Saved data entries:
========================================

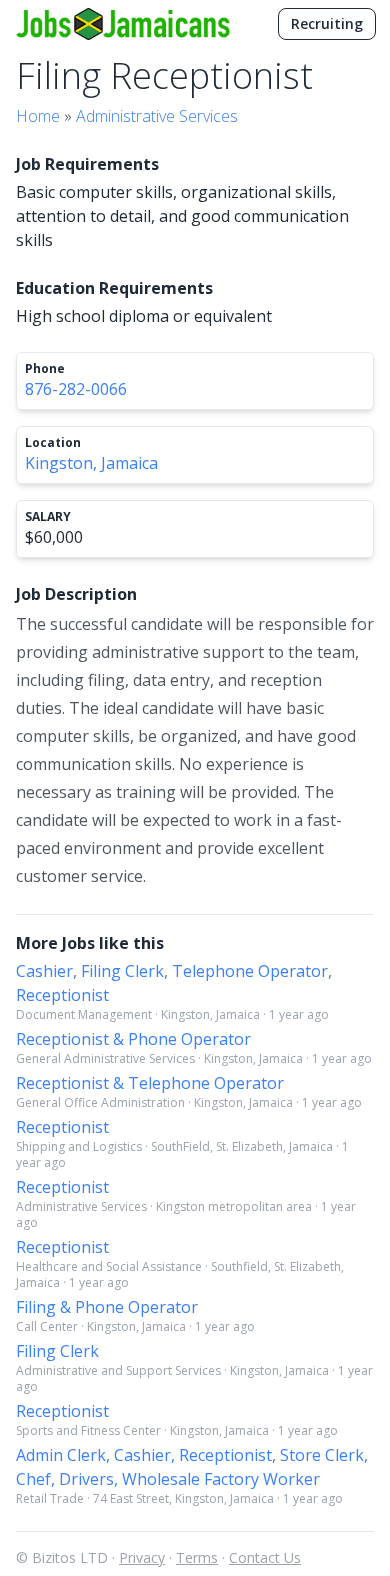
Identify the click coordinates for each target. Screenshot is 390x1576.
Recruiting (327, 23)
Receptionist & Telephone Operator (150, 1083)
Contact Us (265, 1557)
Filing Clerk (57, 1351)
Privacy (142, 1557)
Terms (197, 1557)
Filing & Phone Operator (107, 1307)
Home (38, 116)
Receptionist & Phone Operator (133, 1039)
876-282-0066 (76, 389)
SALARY (48, 517)
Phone (45, 369)
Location (53, 443)
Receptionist (62, 1127)
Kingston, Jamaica (91, 463)
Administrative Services (157, 116)
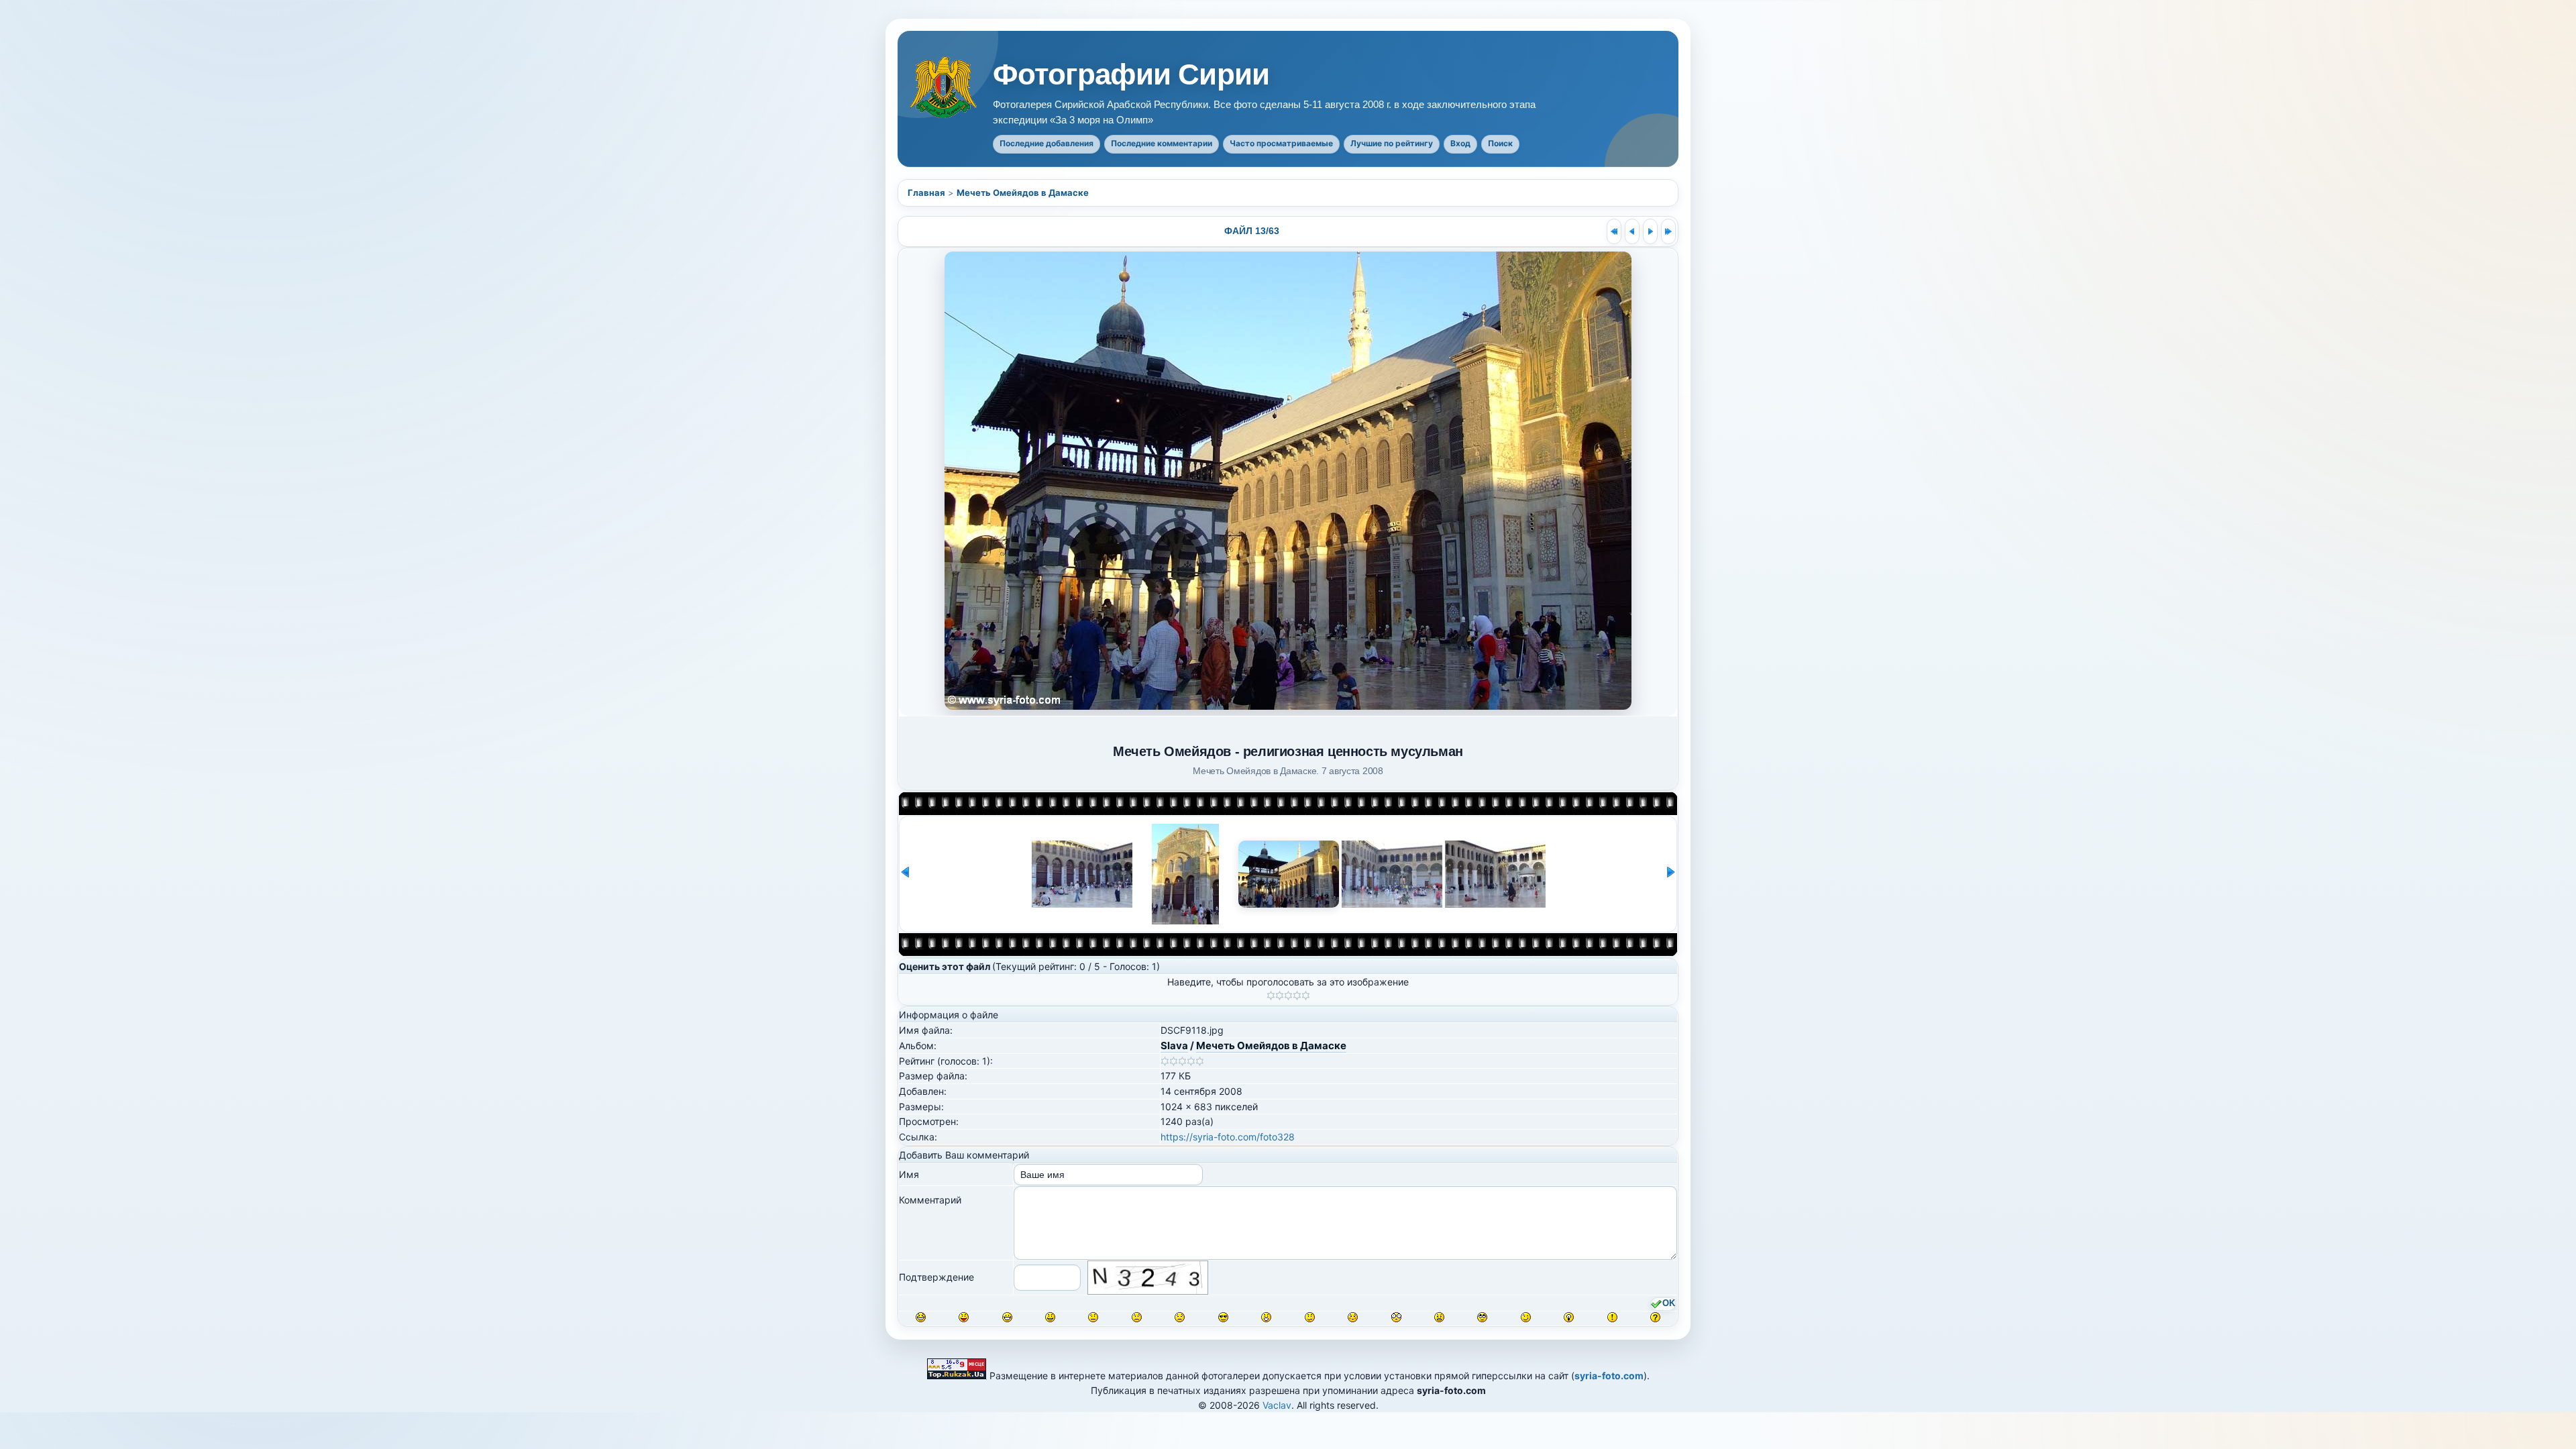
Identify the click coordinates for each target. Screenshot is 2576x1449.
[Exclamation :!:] (1612, 1317)
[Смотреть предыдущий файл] (1632, 231)
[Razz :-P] (964, 1317)
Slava (1174, 1045)
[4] (1297, 995)
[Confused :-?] (1310, 1317)
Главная (926, 192)
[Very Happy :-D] (1007, 1317)
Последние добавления (1046, 143)
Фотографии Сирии (1131, 74)
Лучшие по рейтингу (1391, 143)
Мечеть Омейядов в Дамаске (1023, 192)
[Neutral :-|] (1093, 1317)
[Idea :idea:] (1569, 1317)
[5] (1305, 995)
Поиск (1500, 143)
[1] (1271, 995)
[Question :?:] (1655, 1317)
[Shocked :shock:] (1396, 1317)
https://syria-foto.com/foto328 (1228, 1136)
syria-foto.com (1609, 1375)
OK (1668, 1303)
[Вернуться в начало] (1614, 231)
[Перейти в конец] (1668, 231)
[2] (1279, 995)
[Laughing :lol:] (921, 1317)
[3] (1288, 995)
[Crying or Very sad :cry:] (1180, 1317)
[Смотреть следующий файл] (1650, 231)
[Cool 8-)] (1223, 1317)
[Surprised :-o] (1266, 1317)
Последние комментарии (1161, 143)
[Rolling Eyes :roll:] (1482, 1317)
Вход (1460, 143)
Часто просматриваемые (1281, 143)
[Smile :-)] (1050, 1317)
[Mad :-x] (1439, 1317)
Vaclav (1277, 1405)
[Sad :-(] (1137, 1317)
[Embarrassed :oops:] (1353, 1317)
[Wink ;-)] (1526, 1317)
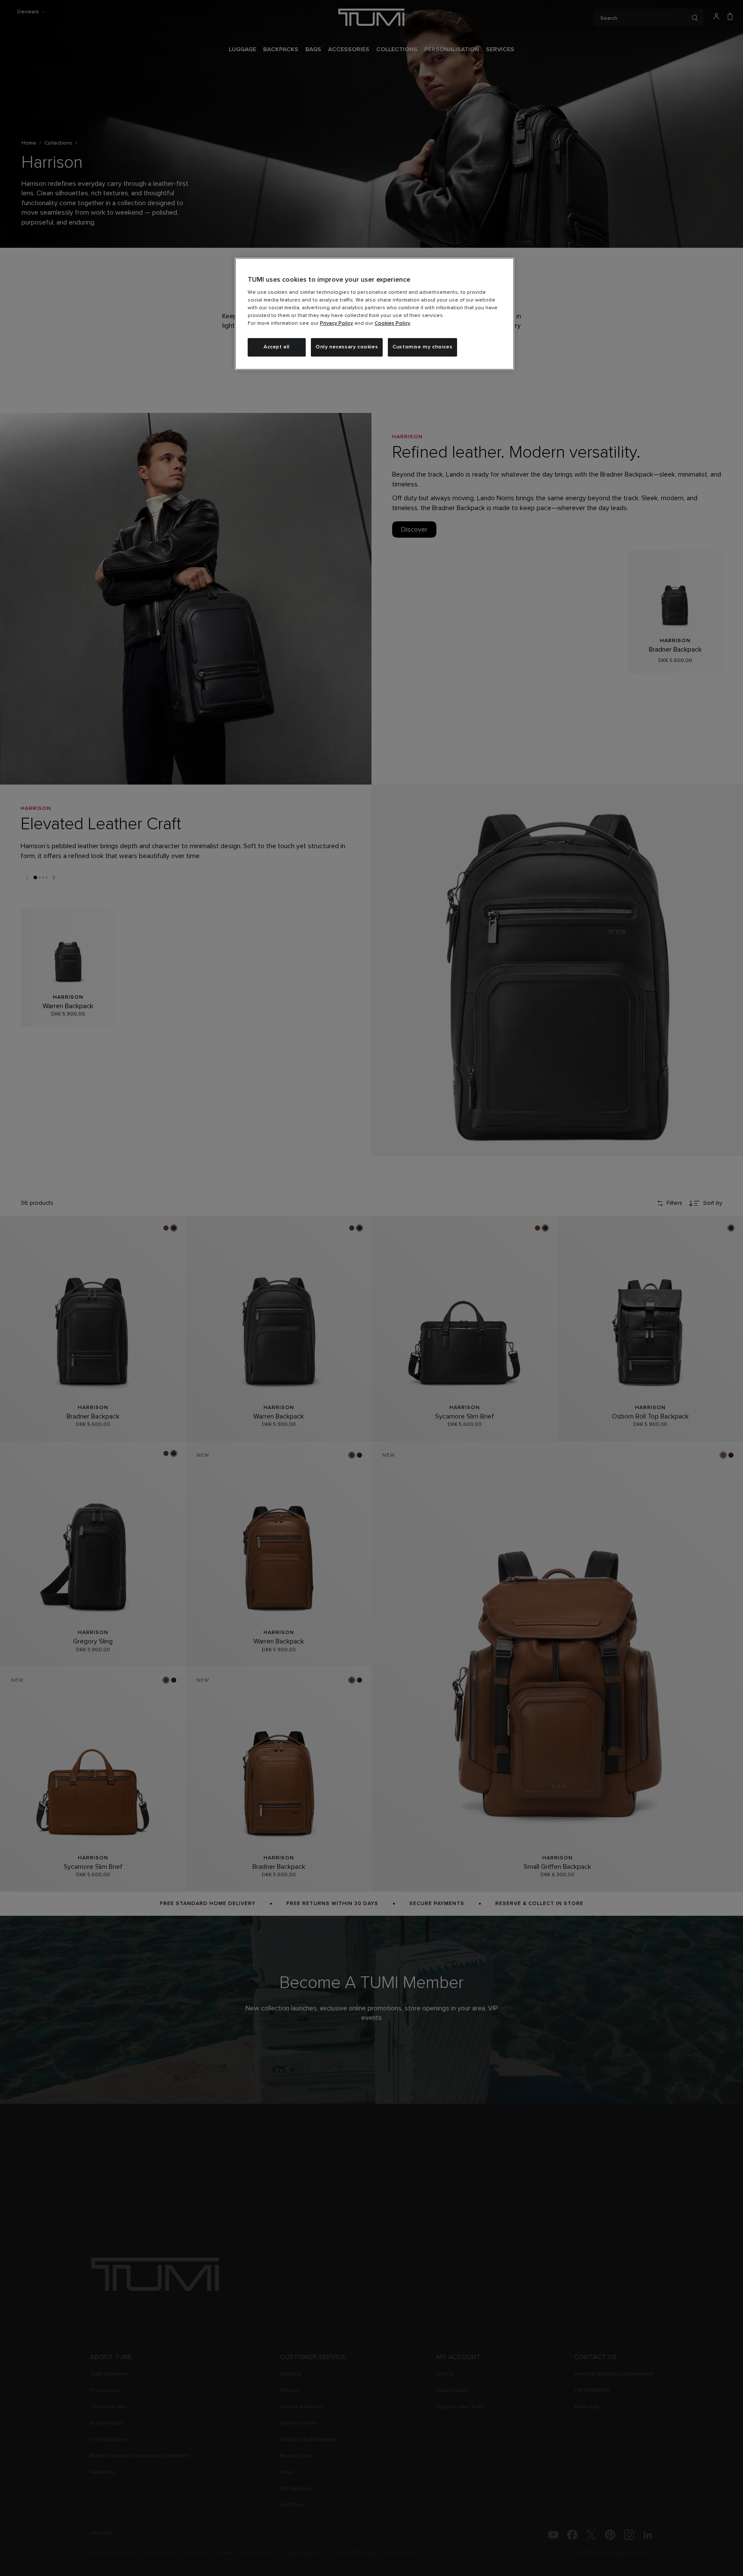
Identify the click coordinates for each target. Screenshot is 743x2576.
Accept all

========================================

> **Problem description**
In the records above, how many lines contain the word "syria"? State only the number.

> **Exercise output**
2